What is with people?  Alot of you I may have read about the three does down the road I was trying to help.  Well I found another idiot.  I had gotten this buck last november in a package deal and sold him to my friend.  She then sold him a while later to this other lady.  Who I have come to the conclusion is just dumb.  She wanted to know if I wanted to use the buck for breeding for a few months for free.  I figured sure why not?  So I drive up there to get him and she starts hounding me about how $50 is more than fair to use him.  I was so mad....there was no way I drove up here for  nothing.  So I told her sure whatever but I didn't bring any money.  She said I could pay when I brought him back.  Once that was settled she tells me I sure hope we can catch him....WHAT?!?!?!?  When he left my place he was fine, when he left my friends place he was fine.  We couldn't get within 10ft of him.  Great.  Then she tells me that she hopes we catch him because she knows his collar is too tight...FANTASTIC.  So we end up running him in to a horse trailer where I can catch him.  His collar was so tight I couldn't get a finger under it.  I couldn't spin it or nothing.  I had to loosen it 3 notches to get my fingers under it.  We've decided that this brilliant person must have chased him non stop tryin to get him to faint and thats why he is so nuts.  I got him to my house and he will walk up to me and let me touch him.  

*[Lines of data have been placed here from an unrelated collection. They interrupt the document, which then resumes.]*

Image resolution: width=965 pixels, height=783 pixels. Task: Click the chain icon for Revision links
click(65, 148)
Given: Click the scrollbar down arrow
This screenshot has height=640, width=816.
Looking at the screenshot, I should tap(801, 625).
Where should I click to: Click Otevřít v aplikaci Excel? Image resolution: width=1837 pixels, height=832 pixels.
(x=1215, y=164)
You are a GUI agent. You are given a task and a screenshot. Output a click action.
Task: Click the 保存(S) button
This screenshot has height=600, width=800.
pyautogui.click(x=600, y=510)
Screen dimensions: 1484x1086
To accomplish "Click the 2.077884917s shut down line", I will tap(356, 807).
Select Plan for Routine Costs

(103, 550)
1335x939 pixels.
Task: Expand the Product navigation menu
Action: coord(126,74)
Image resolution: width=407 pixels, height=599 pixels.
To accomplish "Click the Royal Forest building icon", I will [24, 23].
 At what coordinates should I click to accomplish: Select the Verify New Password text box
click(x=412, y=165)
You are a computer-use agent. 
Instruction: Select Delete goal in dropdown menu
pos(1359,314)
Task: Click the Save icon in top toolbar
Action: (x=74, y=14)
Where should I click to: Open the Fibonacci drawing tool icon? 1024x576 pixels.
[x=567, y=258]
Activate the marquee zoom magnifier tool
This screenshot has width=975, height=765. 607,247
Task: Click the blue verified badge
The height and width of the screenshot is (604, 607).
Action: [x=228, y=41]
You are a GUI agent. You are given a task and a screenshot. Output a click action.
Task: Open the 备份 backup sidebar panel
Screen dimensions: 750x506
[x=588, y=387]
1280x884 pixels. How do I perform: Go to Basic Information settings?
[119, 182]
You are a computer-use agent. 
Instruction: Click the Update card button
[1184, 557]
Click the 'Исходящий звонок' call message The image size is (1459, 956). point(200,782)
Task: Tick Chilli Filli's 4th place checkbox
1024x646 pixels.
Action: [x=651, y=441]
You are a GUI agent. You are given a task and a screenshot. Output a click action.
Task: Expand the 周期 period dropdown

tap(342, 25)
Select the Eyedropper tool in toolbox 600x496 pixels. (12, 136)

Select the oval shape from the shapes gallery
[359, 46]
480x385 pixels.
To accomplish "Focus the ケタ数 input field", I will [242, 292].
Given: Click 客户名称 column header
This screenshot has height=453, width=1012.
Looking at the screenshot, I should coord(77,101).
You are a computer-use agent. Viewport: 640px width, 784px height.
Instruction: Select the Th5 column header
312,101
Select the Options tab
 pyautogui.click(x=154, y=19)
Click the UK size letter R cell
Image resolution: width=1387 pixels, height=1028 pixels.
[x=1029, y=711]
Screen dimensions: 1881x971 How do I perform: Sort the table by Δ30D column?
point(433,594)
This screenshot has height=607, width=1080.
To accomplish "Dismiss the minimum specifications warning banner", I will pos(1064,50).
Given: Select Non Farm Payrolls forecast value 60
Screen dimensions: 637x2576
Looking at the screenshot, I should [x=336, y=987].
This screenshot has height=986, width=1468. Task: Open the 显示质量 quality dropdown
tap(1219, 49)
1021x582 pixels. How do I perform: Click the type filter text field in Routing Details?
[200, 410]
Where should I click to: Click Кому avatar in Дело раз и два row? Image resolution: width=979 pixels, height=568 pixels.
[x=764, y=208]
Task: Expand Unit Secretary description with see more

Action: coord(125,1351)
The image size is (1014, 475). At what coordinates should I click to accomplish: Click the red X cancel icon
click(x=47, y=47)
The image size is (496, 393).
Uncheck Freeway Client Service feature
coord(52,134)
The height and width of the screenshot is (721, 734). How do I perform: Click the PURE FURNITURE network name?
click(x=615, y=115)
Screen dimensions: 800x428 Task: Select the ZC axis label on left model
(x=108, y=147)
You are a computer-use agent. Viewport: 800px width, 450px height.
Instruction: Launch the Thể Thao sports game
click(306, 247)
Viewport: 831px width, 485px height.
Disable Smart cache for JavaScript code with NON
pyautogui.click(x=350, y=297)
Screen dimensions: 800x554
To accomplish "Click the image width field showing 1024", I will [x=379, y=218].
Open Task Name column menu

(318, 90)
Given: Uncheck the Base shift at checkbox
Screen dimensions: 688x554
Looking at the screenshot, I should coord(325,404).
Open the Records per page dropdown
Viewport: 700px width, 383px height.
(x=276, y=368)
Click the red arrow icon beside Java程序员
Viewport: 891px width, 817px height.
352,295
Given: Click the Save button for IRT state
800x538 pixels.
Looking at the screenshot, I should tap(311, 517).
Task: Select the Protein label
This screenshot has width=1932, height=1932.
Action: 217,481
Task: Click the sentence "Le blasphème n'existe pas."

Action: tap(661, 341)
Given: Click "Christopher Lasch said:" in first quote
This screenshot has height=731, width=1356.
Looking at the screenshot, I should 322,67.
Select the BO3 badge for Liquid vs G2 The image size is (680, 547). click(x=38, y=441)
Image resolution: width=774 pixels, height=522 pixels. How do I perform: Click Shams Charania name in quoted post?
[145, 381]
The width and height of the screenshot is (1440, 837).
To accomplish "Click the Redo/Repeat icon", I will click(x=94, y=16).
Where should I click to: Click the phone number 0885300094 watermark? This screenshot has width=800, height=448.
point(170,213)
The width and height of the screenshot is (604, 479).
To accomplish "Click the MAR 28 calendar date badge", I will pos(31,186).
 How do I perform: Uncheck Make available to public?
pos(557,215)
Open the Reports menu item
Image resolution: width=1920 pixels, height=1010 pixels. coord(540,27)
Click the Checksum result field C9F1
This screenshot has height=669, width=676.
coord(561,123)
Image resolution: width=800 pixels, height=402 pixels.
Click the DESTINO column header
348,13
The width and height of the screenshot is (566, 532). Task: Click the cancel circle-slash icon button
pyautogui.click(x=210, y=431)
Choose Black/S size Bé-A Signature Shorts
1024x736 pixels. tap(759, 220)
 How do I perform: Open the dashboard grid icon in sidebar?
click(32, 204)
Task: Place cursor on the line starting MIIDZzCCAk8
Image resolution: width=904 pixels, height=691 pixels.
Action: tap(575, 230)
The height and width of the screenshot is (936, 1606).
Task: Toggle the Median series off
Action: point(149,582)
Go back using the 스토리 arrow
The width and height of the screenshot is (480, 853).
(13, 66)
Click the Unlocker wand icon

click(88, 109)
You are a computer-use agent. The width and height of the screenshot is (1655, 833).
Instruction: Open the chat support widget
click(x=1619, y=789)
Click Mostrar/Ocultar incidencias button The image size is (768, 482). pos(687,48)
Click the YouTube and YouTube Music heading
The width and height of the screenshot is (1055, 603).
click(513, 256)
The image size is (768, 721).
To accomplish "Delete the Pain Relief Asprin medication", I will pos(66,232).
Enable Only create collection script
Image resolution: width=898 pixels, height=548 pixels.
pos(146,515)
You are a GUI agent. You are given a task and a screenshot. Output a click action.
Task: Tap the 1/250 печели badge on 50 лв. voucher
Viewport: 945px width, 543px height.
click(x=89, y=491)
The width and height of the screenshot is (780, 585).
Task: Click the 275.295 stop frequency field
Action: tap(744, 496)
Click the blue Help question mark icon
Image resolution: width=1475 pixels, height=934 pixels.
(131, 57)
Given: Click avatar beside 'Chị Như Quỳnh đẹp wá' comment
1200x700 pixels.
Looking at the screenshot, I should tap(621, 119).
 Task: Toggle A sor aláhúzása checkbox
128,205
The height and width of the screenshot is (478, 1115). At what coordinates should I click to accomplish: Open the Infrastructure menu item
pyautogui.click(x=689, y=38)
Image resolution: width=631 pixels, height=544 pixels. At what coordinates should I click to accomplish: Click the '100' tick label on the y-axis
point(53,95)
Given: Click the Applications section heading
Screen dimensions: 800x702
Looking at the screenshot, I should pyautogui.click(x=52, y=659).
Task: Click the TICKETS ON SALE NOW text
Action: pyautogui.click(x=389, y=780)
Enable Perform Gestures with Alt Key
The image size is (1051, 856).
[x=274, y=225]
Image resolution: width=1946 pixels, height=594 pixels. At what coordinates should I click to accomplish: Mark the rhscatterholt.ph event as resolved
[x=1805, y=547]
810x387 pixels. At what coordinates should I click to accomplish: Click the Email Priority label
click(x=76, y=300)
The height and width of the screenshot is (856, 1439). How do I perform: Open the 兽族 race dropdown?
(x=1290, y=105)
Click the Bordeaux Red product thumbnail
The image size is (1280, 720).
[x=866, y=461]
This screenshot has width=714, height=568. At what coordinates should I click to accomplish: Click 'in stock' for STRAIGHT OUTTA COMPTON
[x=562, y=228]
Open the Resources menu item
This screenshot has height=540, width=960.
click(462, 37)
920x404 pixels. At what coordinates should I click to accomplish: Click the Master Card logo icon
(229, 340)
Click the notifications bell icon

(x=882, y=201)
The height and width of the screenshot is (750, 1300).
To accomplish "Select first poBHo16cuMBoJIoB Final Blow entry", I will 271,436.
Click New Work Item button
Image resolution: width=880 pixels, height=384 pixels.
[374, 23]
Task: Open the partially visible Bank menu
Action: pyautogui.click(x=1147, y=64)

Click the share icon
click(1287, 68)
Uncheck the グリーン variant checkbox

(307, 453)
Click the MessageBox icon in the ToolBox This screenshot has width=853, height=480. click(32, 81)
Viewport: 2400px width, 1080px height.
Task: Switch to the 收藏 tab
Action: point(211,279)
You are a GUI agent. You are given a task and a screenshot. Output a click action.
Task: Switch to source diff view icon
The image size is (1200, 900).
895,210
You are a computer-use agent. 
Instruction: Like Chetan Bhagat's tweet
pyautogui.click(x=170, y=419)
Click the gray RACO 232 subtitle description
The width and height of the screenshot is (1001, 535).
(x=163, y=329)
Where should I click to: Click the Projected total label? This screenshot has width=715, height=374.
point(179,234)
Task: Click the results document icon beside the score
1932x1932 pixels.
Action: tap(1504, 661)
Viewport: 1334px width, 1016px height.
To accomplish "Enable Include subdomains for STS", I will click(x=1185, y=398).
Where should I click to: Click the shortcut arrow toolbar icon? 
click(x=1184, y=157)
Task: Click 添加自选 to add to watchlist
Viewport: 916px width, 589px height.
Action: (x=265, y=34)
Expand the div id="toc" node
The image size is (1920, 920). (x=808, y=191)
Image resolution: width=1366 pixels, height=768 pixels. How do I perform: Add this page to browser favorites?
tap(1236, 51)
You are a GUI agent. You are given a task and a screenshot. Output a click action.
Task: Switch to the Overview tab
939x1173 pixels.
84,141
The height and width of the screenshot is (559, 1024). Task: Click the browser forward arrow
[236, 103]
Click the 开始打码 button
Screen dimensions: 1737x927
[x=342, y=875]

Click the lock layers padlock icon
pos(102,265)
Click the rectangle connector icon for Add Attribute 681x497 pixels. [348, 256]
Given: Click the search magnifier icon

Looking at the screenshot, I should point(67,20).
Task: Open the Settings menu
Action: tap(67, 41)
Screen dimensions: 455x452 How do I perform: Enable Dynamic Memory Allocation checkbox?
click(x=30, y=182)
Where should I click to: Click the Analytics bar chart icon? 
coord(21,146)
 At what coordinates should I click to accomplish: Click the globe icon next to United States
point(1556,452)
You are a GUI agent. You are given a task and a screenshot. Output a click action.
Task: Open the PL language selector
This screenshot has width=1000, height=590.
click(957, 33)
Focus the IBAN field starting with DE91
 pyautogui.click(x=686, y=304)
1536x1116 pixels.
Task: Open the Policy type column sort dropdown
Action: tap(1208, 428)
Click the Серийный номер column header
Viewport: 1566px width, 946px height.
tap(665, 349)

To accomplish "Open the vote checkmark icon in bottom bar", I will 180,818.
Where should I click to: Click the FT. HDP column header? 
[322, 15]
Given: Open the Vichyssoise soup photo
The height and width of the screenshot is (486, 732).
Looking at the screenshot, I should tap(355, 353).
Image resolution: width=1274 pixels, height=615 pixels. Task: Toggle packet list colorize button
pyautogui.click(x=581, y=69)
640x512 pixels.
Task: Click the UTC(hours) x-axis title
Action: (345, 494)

The owner made me sign a peice of paper saying I would pay $50 for use of him and if anything happened I'd pay $200 for him.  She also wants me to buy him back when she is done with him.  She wants him back in november to breed to her does.  One of which just kidded last week and the other hasn't kidded yet.  I asked her if he had been kept updated with his shots and any deworming he may have needed and she told me she didn't know how to do that.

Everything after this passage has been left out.